Article

A Mere Eight Decades

DECEMBER 1981
Article
A Mere Eight Decades
DECEMBER 1981

Between them, they have worked for Dartmouth for almost 86 years, each in a capacity that has, directly or indirectly, made a lot of alumni "homecomings" a lot more special.

Florence Carey, the comparative new- comer, signed on as secretary to Hanover Inn manager Peggy Sayre in November 1942; Harry Sanborn went to work at the golf course the last day of May in 1935. They both retire officially this month.

As superintendent at the Hanover Country Club, Sanborn oversees the work of a crew numbering up to a dozen that is responsible for keeping the golf course in verdant shape in the summer and maintaining skating areas on Occom Pond and Davis and Thompson Arena rinks during the cold months. It's a family trade with the Sanborns, who moved to the Upper Valley from Berlin, New Hampshire, when Harry was a boy: his brother Cliff worked for him as a mechanic for 39 years, and his son Bob has been a member of the crew for over 20.

Both Sanborn and Carey have seen the famous and the occasional infamous come and go. With the innate discretion of the perfect hostelry hostess, Carey refuses to countenance any question as to who, over the years, has been the most important person to stay at the Inn. "Every guest who comes to the Hanover Inn is just as important as the next one," she insists. Some, she concedes, have been more interesting or more troublesome like the woman with the phony title who swept in with mountains of baggage some years back, to be lionized briefly by the local gentry before the police closed in.

Dartmouth trustees have always been Florence Carey's special favorites. "They're all busy, prominent people, but it seems that the more important people are, the nicer they are," she says. "The trustees always know the waitresses by name, and they never fail to come in and say 'hello.'

Although she still retains the official title of secretary to the manager, Carey has been in charge of reservations under five Inn directors. All reservations for the following six months are meticulously recorded on large rainbow-stickered charts on her of flee wall.
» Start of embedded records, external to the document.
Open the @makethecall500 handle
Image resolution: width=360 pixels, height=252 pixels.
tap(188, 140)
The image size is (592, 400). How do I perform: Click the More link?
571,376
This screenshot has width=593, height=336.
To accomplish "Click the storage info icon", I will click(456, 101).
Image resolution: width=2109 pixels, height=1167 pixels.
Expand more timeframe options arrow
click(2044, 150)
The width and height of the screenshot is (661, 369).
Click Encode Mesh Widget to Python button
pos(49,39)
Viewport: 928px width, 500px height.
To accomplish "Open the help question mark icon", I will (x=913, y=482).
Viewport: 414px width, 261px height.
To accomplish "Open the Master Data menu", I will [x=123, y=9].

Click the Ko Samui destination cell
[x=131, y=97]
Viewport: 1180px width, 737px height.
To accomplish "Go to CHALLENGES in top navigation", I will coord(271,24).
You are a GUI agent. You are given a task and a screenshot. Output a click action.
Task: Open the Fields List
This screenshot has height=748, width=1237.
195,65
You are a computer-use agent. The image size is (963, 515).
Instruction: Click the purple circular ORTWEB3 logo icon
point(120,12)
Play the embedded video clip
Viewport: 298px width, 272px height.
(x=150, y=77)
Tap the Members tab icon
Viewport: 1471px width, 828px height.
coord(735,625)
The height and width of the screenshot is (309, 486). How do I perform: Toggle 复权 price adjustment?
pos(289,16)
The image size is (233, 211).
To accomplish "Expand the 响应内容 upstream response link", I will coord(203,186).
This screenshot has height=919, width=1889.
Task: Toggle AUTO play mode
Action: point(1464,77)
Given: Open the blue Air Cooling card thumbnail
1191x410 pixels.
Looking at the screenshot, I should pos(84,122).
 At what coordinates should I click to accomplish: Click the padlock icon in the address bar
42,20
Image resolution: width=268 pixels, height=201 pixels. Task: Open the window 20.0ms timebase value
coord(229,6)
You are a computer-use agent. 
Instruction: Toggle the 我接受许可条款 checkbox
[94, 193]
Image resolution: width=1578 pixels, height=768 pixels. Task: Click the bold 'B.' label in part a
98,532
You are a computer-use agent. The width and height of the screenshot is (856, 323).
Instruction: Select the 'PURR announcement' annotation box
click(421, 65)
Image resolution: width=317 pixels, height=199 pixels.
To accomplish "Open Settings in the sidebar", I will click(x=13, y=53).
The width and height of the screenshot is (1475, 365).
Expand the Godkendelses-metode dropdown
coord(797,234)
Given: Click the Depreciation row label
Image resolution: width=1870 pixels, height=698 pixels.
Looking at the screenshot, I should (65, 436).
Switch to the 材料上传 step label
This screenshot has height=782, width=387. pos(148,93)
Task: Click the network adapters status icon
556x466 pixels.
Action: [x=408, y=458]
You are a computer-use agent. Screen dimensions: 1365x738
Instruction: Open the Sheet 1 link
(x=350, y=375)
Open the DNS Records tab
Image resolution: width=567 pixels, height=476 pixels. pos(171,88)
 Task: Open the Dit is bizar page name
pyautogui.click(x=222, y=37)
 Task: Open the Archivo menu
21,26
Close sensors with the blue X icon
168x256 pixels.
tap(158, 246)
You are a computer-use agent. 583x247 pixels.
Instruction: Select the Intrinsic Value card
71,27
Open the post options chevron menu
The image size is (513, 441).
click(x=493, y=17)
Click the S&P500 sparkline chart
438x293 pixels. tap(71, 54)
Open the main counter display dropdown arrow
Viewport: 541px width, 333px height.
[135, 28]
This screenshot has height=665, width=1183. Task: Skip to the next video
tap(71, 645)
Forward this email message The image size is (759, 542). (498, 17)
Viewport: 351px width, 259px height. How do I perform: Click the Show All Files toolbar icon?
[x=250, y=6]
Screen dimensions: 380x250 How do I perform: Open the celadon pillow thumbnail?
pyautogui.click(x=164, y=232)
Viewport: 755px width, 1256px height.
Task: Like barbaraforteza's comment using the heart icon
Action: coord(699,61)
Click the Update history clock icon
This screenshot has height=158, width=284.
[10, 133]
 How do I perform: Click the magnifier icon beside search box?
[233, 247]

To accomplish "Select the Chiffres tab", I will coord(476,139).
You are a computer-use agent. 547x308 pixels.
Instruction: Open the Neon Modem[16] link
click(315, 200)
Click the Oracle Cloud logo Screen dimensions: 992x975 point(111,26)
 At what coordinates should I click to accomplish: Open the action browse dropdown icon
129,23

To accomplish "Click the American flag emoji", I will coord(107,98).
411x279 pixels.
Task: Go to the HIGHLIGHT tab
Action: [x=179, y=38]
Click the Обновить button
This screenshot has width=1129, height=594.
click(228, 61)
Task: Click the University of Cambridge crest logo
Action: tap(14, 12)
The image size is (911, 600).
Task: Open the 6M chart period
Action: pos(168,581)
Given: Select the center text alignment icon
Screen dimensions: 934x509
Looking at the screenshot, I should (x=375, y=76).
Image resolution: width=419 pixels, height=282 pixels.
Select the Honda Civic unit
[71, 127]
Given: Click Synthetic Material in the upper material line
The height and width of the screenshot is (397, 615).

Her files hold requests for rooms as far in advance as commencement 1990, which are acknowledged but never confirmed until six months ahead. "The College always has priority, and we wait to see whether rooms will be needed for some official function." Her most complex project, she recalls, was when President Eisenhower was coming to receive an honorary degree. Although the President stayed with the John Sloan Dickeys, there was a large entourage to be accommodated. "We spent a full year working with the people in Washington. Once we had the list of names and had all the special telephones installed, there could be no changes in room assignments."

Although the new Inn is much plusher, Carey misses some of the charm of the old the coffee shop with the big window to Main Street, the high ceilings, the creaky old wide staircase. In those days, many regular guests came for the entire summer. "They enjoyed the long stay in a quiet community," she said, "but, of course, our rooms were $10 a night then, where they are $75 to $85 now."

Harry Sanborn misses some things about the old days, too, when the rope tow was functioning on the golf course and students skied on Oak Hill, when outdoor evening on the golf course was a highlight of Winter Carnival and four separate areas on Occom Pond were maintained for hockey Hanover High School games, intrarpurals, practices, and pick-up skating. But she approves in general of the changes in the town and on the campus. "They've been so gradual," he says, "that if you've been here all along, you'd hardly notice them. Of course, if you wiped out all the new things, you'd never recognize the place." The best thing that's happened to the College, he declares, is having women students. "It was ridiculous, when they're 17 or 18 years old, to say 'Now boys will go to school over here, and girls will go over there.' This way they grow up together naturally just like a family."

Neither Carey nor Sanborn plans to follow the well-beaten retirement path to the Sun Belt. "I've got lots of work to do here," says he, ticking off a long list of avocations, including responsibilities as a Lyme selectman, a fire warden, a forest warden. By the time he gets in a little hunting, a little fishing, and riding around on his snowmobile, he doesn't figure on having much time left over.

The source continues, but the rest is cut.